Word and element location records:
┌──

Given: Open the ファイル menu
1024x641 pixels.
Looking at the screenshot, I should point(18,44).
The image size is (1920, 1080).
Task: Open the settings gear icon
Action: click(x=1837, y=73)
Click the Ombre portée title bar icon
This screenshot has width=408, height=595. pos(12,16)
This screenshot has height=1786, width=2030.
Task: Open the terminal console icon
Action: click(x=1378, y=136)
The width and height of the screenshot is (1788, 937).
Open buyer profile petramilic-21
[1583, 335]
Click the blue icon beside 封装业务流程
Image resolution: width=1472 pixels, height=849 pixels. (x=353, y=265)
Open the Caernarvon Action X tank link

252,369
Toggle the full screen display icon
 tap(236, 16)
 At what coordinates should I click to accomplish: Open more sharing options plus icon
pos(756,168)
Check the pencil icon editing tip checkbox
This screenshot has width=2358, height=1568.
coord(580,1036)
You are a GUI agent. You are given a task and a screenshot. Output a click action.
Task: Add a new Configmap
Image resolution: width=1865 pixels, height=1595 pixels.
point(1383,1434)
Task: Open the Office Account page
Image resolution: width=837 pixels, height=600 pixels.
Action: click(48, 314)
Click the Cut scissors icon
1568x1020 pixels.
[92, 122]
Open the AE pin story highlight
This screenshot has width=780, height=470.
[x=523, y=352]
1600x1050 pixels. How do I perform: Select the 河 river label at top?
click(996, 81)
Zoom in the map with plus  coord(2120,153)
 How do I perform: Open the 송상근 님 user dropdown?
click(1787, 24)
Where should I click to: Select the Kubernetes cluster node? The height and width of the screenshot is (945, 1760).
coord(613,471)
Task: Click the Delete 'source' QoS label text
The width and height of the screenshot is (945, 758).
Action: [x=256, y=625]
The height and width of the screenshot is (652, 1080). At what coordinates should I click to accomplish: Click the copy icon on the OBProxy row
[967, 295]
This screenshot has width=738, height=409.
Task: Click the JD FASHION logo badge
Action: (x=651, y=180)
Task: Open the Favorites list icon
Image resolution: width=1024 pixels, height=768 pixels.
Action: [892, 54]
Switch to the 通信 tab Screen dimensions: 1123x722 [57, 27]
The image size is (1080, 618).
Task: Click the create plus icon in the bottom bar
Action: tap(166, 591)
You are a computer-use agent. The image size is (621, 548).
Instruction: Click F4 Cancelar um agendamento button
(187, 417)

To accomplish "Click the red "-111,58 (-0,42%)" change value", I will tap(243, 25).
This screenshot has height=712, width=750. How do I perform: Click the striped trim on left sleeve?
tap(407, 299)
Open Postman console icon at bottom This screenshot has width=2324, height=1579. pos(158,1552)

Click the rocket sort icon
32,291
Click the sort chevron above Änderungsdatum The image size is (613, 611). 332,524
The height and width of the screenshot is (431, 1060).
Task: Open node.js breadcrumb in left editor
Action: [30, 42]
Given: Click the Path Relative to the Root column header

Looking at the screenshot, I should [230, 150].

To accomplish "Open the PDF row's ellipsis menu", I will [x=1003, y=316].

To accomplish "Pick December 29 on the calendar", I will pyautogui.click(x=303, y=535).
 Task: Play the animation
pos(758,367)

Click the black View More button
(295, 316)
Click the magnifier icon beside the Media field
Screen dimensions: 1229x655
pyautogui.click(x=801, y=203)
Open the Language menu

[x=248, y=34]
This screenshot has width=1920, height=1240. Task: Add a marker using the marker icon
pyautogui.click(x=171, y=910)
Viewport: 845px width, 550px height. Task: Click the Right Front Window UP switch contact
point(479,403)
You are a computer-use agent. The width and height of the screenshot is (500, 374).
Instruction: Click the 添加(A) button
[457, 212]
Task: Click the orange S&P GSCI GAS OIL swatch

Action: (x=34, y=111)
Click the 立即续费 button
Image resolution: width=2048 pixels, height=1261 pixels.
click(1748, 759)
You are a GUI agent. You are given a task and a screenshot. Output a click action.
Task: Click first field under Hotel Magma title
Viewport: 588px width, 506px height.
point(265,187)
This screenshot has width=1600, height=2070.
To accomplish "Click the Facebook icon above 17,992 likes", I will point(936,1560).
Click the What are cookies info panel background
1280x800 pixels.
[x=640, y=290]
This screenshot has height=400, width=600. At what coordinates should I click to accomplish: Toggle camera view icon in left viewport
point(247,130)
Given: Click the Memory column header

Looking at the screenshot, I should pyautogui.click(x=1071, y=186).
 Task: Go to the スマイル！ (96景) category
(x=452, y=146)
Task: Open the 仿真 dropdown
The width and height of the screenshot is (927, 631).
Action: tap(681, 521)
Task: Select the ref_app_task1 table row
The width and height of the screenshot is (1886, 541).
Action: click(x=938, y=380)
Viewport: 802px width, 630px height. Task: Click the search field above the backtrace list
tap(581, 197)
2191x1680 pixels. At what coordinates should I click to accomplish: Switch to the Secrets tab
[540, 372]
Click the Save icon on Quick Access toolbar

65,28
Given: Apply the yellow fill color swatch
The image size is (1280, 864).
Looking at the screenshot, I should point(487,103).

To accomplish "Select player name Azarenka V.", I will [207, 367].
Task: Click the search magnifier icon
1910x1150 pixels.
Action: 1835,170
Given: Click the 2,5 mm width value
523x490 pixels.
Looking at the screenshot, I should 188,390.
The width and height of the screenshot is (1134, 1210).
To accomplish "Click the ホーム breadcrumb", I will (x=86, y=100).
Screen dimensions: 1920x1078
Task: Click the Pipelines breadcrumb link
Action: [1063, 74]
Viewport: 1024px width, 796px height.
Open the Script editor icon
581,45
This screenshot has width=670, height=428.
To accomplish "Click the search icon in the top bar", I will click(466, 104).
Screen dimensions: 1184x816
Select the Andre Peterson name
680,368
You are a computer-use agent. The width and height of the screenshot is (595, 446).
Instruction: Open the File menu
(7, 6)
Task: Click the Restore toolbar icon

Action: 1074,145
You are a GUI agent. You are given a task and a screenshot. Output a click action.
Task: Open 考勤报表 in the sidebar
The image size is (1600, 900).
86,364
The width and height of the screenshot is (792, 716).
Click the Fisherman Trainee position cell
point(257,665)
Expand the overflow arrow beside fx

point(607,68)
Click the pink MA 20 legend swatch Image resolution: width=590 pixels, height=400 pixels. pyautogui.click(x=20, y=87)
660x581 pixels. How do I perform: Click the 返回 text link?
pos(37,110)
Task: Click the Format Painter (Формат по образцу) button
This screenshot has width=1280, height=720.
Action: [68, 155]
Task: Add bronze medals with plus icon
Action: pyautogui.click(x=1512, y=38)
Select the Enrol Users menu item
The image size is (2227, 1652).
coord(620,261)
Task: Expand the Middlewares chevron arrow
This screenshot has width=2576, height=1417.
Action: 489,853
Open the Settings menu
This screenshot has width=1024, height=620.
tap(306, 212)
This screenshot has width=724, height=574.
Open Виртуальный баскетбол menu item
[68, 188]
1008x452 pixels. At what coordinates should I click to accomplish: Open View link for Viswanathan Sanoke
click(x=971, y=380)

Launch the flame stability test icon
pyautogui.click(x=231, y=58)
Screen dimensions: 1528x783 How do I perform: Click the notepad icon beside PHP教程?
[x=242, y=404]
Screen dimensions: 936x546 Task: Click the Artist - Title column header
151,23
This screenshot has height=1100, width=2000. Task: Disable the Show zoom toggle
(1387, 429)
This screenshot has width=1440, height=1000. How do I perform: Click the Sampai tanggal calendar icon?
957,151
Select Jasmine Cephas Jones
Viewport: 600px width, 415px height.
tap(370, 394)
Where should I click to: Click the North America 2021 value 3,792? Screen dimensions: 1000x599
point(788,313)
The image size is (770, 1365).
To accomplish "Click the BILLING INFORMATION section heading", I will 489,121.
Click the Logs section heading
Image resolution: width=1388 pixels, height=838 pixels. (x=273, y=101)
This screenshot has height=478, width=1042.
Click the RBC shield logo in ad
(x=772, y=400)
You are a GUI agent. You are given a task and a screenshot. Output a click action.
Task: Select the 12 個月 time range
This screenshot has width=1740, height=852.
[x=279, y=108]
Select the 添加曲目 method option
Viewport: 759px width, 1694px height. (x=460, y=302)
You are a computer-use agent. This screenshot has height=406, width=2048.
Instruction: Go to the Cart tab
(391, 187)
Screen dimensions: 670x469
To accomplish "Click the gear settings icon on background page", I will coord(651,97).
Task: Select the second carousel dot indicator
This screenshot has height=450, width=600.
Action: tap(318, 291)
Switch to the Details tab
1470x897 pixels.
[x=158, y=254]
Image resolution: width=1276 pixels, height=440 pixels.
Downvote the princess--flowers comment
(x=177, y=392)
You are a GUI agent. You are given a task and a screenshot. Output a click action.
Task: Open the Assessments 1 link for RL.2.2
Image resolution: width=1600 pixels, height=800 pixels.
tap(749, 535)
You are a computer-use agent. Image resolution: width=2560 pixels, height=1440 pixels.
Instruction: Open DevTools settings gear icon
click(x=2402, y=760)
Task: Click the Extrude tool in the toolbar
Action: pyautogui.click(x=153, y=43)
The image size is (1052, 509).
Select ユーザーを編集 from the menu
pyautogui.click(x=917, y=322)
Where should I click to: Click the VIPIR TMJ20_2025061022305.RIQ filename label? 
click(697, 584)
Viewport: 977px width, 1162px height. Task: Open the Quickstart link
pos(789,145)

└──

EXERCISE INSTRUCTIONS:
Pull out, word for word, the entries that run from the line holding "This screenshot has height=712, width=750." to the line holding "point(265,187)", including both of those lines.

EXERCISE SOLUTION:
This screenshot has height=712, width=750. How do I perform: Click the striped trim on left sleeve?
tap(407, 299)
Open Postman console icon at bottom This screenshot has width=2324, height=1579. pos(158,1552)

Click the rocket sort icon
32,291
Click the sort chevron above Änderungsdatum The image size is (613, 611). 332,524
The height and width of the screenshot is (431, 1060).
Task: Open node.js breadcrumb in left editor
Action: [30, 42]
Given: Click the Path Relative to the Root column header

Looking at the screenshot, I should [230, 150].

To accomplish "Open the PDF row's ellipsis menu", I will [x=1003, y=316].

To accomplish "Pick December 29 on the calendar", I will pyautogui.click(x=303, y=535).
 Task: Play the animation
pos(758,367)

Click the black View More button
(295, 316)
Click the magnifier icon beside the Media field
Screen dimensions: 1229x655
pyautogui.click(x=801, y=203)
Open the Language menu

[x=248, y=34]
This screenshot has width=1920, height=1240. Task: Add a marker using the marker icon
pyautogui.click(x=171, y=910)
Viewport: 845px width, 550px height. Task: Click the Right Front Window UP switch contact
point(479,403)
You are a computer-use agent. The width and height of the screenshot is (500, 374).
Instruction: Click the 添加(A) button
[457, 212]
Task: Click the orange S&P GSCI GAS OIL swatch

Action: (x=34, y=111)
Click the 立即续费 button
Image resolution: width=2048 pixels, height=1261 pixels.
click(1748, 759)
You are a GUI agent. You are given a task and a screenshot. Output a click action.
Task: Click first field under Hotel Magma title
Viewport: 588px width, 506px height.
point(265,187)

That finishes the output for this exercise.